┌─ Passage shown

36. The Council identified the following public interest in disclosure:
Releasing the information would assist the general public interest in
openness, an important aspect of which includes increasing public
debate concerning the number of empty or void properties within the
London Borough of Camden.
37. The complainant also specifically presented a number of arguments in
favour of disclosure to the Commissioner which the Commissioner has
summarised below:
Disclosure of the information would be in the financial and commercial
interests of the public because it would increase the chances that these
buildings will be brought back into use, either directly or indirectly by
putting them into the limelight or by pushing the owners to use them
to avoid squatting. This in turn would increase the value of
neighbouring properties as it has been shown that empty buildings
lower the price of neighbouring buildings by up to 10%.

└─
┌─ Extracted entries

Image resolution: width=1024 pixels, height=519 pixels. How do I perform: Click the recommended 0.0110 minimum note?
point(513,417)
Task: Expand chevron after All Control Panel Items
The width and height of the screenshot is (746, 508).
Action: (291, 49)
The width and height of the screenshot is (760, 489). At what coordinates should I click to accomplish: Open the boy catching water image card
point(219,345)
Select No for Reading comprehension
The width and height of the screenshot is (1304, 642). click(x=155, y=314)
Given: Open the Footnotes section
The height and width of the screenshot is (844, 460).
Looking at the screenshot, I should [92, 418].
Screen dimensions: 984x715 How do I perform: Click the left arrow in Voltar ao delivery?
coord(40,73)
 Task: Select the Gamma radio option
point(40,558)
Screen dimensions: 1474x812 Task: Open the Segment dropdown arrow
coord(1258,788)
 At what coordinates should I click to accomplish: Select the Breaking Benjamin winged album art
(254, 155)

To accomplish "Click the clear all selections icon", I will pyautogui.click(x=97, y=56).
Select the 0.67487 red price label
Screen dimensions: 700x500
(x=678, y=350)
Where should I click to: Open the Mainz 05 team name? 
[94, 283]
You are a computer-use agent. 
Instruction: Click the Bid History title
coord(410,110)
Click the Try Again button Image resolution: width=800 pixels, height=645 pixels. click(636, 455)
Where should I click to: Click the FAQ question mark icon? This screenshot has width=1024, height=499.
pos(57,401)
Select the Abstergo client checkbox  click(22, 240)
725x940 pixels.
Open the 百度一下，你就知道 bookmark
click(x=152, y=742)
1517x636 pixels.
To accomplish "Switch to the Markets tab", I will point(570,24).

└─

### Problems to solve
(1) According to the disclosure passage, why would releasing the information raise the value of neighboring properties? Answer in one to three sentences.
(2) In the disclosure passage, by how much can empty buildings lower the price of neighboring buildings?
(3) Continue the disclosure passage from its last sentence.

### Task-by-task answers
(1) Disclosure would make it more likely that the empty buildings are brought back into use, either by drawing attention to them or by pushing their owners to use them to avoid squatting. Because empty buildings have been shown to lower the price of neighboring buildings by up to 10%, putting them back into use would raise those neighbors' value.

(2) By up to 10%.

(3)
The information could be used by those with an interest in empty
properties, and their rehabilitation. These would include English
Heritage, the Empty Homes Agency, Urban Explorers, architects,
photographers, public transparency campaigners, people concerned
with how public money is used and homeless people. This amounts to a
considerable amount of people with a legitimate interest in empty
buildings and their addresses.
Disclosure could also help academic and policy-orientated research
which in turn would place more emphasis on empty property as a
social problem and promote public debate.
There is a public interest in public authorities being accountable and
transparent. The complainant referred in particular to accountability
concerning how the Council is using its resources and decisions
affecting people’s lives such as the Council’s action or inaction
regarding individual properties.
The Council has previously released lists of empty properties, both
commercial and domestic.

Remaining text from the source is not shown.